ILLINOIS (WCIA) — A new map of COVID community levels released by the CDC shows that the situation in Illinois continues to worsen as more counties slip into the high level.

After staying level at 28 between July 3 and July 10, the number of Illinois counties in the high level increased to 50 by July 17, or about half of the state’s counties. One week later, the number has gone up to 58, with some counties improving to the medium level, but others worsening to the high level.

The map reveals that almost all of the eastern portion of the WCIA viewing area is in the high level, including Champaign, Coles, Cumberland, Douglas, Ford, Edgar, McLean and Vermilion Counties. Only Ford and McLean Counties saw a change in their community level since last Sunday, going from medium to high; all of the other counties stayed in the high level from last week.

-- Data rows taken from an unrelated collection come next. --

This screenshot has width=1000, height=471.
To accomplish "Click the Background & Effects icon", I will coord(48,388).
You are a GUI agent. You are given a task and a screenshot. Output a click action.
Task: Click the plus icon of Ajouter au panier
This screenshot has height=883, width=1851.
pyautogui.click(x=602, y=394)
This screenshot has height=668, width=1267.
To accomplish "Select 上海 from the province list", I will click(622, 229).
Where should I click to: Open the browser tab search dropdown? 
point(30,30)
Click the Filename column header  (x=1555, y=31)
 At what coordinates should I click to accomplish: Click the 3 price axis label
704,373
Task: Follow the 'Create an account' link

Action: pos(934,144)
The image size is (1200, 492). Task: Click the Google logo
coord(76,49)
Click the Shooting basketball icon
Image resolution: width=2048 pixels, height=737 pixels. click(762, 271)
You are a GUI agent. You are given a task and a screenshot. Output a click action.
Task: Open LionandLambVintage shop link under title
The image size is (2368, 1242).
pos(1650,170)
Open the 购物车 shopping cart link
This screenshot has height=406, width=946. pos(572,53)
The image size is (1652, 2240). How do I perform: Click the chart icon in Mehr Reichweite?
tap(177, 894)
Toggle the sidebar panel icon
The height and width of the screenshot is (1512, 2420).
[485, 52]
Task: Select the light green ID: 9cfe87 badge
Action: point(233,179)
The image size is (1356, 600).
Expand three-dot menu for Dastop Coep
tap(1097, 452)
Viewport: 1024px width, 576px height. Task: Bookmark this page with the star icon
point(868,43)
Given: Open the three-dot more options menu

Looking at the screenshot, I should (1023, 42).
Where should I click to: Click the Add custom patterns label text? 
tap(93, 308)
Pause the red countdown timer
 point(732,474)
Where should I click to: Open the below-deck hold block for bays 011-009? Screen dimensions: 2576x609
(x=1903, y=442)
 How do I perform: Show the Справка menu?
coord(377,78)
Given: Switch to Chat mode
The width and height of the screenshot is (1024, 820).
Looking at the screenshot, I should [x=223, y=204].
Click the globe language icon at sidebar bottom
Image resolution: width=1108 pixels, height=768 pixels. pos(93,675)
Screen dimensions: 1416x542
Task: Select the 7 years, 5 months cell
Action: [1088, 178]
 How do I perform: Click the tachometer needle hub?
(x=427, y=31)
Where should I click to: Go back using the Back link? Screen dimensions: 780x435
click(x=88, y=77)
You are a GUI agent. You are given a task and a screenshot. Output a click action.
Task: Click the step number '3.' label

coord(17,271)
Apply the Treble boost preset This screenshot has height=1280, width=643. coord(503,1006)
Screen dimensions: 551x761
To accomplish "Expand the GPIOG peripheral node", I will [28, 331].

People living in these counties advised to wear a mask indoors in public, stay up to date with COVID vaccines and get tested if they experience symptoms. Additional precautions may be needed for people at high risk for severe illness.

The western portion of the WCIA viewing area is in the medium level, including Christian, DeWitt, Effingham, Livingston, Logan, Macon, Menard, Moultrie, Piatt, Sangamon and Shelby Counties. Christian, Menard and Sangamon Counties did improve out of the high level since last Sunday. Also listed in the medium level is Iroquois County, which worsened from the low level to the medium level.

24 other counties around the state are listed in the medium level, down from 44 last Sunday. People living in these counties are advised to stay up to date on COVID-19 vaccination and get tested if they experience symptoms or are exposed to someone who tests positive. People at high risk for severe illness are further advised to consider wearing a mask indoors and take other precautions.

Eight counties listed in the low level, the same number as last week, but not the same counties, as Iroquois County had worsened to the medium level. These counties are scattered in the western part of the state; people living there are only advised to stay up to date with COVID-19 vaccines and, if they have symptoms, to get tested and wear a mask.

The community level of a county depends on a combination of three metrics the CDC looks at:

  1. New COVID-19 admissions per 100,000 population in the past seven days
  2. The percent of staffed inpatient beds occupied by COVID-19 patients
  3. Total new COVID-19 cases per 100,000 population in the past seven days

Using this data, the CDC classifies a county’s community level as being low, medium or high.